Every year, as you step into the final year of engineering, you gear up for that all-important placement. You go through loads of books on aptitude, puzzles, wordlists… and of course, your own course textbooks. After a long agonizing wait, you clear the written test, the group discussions, the interview, and finally your name appears on the list of the select few --- the chosen ones. And you think that finally all that (hard work?) paid off. You are wrong: the story just begins when you think it ends.
Another popular ‘worry’ that most of us invent is like this: “Should I go into mainframes, or should Java be better? Will the market of data warehousing remain after 10 years? I don’t want to go into Testing, for God’s sake!!” Believe me, it should be the last of your worries. The reason behind this is that the software industry does not see any skill going into oblivion in the next 30-40 years at least. And n/w’s is not all that bad --- I know toppers from IIT Kanpur find their ‘n/w’s’ jobs quite challenging at Microsoft! So the moral of the story is that you need to keep an open mind about the technology you go into, unless you have won national competitions in some programming language.One important part of getting accustomed to the corporate life is growing in confidence – to be able to feel oneself as belonging to the organisation rather than being awed by the occasion. It is essentially the simple task of forgetting the ‘Sir’ culture and being able to talk to a Senior Manager by addressing him with his first name. It feels a bit queer at first,but once you get accustomed to it, you actually will be surprised to hear the ‘Sir’ word sometime later. Once you have become one of them, you will notice that you can easily tell who is a fresher into the organisation. It is a whole change of body language, almost as good as the difference between a sophomore and a first year student in the ragging days!

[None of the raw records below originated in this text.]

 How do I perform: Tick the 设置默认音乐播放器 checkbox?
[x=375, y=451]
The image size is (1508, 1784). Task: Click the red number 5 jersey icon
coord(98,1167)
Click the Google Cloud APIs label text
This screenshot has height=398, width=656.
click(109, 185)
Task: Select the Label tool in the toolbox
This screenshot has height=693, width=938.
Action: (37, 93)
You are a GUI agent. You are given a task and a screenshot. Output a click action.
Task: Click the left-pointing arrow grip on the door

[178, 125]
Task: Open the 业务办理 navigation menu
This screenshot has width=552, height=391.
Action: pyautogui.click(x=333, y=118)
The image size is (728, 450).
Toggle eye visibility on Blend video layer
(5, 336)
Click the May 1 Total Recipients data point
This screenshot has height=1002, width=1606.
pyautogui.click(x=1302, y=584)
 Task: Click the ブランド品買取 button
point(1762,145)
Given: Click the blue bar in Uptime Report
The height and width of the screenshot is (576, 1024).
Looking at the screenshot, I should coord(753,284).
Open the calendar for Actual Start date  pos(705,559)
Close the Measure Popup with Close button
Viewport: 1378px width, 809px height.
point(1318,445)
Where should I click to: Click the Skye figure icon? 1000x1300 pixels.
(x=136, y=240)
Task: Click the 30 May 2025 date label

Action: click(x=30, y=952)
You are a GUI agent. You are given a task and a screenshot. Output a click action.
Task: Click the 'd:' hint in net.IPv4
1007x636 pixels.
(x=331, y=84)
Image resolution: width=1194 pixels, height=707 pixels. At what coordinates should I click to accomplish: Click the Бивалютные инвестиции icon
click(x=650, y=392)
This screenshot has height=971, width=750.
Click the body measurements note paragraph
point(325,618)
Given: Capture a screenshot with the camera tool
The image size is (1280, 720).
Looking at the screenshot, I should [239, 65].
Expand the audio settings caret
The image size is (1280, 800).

Another aspect of stepping into the arena is to face the truth --- to be honest to yourself when you are here. If you do not understand a concept, raise it then and there! Keep raising it unless you have it crystal clear --- even if it means asking the person a hundred times over. Once into the organisation, you are on your own and not a part of the herd. So you cannot copy from your friend when the time comes to deliver, because unlike the college, you and your friend have two completely different components assigned to you --- they form pieces of the larger whole. The whole idea is that it is better to become intelligent by confessing that you do not understand than to sit on the doubt and remain dumb.